Apesar das medidas que foram tomadas pelo Gabinete de D. José I no intuito de diminuir o poder da religião católica no reino, esta ainda mantivera um forte papel agregador da sociedade civil portuguesa. Os entraves entre o Estado que se queria Nação no contexto das Reformas Pombalinas e a religião não impediriam a presença desta última na sociedade lusitana. Sobre a questão da religião em Portugal, afirma Falcon (1982, p. 97) que

É de um ‘cristianismo ilustrado’ que se trata agora, no qual a fé em Deus é a condição para a virtude e a felicidade. O anticlericalismo, tão associado em geral às Luzes, é um fenômeno basicamente católico e mais político até do que propriamente religioso.

A tentativa da catequese em latim provou ser um problema para os jesuítas, passando então a pregação a ser proferida na própria língua dos indígenas, a fim de facilitar a conversão do “ímpio” à sua crença. Este fato chamou a atenção de Pombal. Os jesuítas tinham se tornado uma ameaça não só do ponto de vista econômico, mas também cultural. Para reparar tal situação, o Estado certamente tomaria as suas medidas através das Reformas Pombalinas da Instrução Pública, iniciadas com a Lei do Diretório dos Índios em 1757, determinando, dentre outras coisas, o banimento do uso da língua geral ou da costa e a utilização da língua portuguesa, não só nas escolas, mas em todas as instâncias da sociedade “brasileira” em formação.

O ponto alto das Reformas é a publicação dos novos Estatutos da Universidade de Coimbra, em 28 de agosto de 1772, os quais trazem as mudanças estruturais e intelectuais necessárias ao crescimento de Portugal e seus domínios.
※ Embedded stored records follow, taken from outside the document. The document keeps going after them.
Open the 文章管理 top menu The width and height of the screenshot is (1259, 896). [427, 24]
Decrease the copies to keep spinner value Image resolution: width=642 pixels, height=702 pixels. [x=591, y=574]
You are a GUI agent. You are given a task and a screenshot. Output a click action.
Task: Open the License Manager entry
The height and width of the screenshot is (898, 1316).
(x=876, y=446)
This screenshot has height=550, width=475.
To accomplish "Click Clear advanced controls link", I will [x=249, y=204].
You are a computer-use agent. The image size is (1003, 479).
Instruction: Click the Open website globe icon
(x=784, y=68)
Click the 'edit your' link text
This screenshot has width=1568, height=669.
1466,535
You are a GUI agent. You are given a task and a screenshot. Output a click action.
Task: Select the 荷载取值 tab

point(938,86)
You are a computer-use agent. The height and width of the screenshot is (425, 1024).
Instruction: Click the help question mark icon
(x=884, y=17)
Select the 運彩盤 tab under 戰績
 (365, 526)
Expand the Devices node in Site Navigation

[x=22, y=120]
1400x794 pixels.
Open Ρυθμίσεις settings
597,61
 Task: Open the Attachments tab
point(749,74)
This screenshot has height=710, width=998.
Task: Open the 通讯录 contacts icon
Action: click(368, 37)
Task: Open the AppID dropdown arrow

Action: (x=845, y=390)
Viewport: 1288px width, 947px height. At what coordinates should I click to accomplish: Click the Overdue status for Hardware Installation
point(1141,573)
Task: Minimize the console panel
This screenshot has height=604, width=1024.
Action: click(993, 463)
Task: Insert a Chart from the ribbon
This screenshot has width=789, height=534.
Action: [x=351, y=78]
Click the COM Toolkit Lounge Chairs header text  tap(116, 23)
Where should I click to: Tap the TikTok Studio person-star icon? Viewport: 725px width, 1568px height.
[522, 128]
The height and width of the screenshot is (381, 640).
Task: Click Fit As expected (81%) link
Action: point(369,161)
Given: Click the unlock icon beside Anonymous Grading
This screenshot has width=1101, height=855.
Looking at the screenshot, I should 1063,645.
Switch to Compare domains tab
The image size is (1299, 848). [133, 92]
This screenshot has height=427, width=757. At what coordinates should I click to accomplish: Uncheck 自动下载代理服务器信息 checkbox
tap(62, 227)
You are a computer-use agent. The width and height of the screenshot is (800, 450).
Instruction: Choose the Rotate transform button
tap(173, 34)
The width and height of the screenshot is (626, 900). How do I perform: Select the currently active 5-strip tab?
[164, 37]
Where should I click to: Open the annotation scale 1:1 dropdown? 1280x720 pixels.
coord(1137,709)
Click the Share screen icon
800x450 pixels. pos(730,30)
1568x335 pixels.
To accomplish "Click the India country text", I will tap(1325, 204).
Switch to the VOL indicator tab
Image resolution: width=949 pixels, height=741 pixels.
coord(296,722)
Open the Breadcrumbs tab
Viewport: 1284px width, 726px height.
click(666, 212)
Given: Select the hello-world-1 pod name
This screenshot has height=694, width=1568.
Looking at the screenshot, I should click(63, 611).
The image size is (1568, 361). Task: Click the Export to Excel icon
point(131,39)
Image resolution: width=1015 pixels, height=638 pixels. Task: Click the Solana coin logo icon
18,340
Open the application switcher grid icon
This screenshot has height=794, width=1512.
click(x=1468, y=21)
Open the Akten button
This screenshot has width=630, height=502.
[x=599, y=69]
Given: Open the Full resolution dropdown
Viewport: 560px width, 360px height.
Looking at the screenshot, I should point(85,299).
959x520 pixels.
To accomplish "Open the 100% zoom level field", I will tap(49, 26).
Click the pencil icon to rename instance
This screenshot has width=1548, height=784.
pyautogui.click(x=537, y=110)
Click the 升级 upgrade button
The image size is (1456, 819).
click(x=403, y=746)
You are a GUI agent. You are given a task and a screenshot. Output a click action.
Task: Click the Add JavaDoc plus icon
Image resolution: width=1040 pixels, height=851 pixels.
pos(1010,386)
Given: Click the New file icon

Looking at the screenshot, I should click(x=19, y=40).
Todo esse processo reformista trará implicações que se estenderão até o Brasil já independente, perceptíveis no discurso da chamada Lei Geral de 15 de outubro de 1827, voltada ao Ensino Elementar no Brasil. Nesse período (1757-1827), as línguas vernáculas – e também as clássicas – terão acolhimento nos textos das peças legislativas, condição somente possível durante e após a gestão pombalina (1750-1777).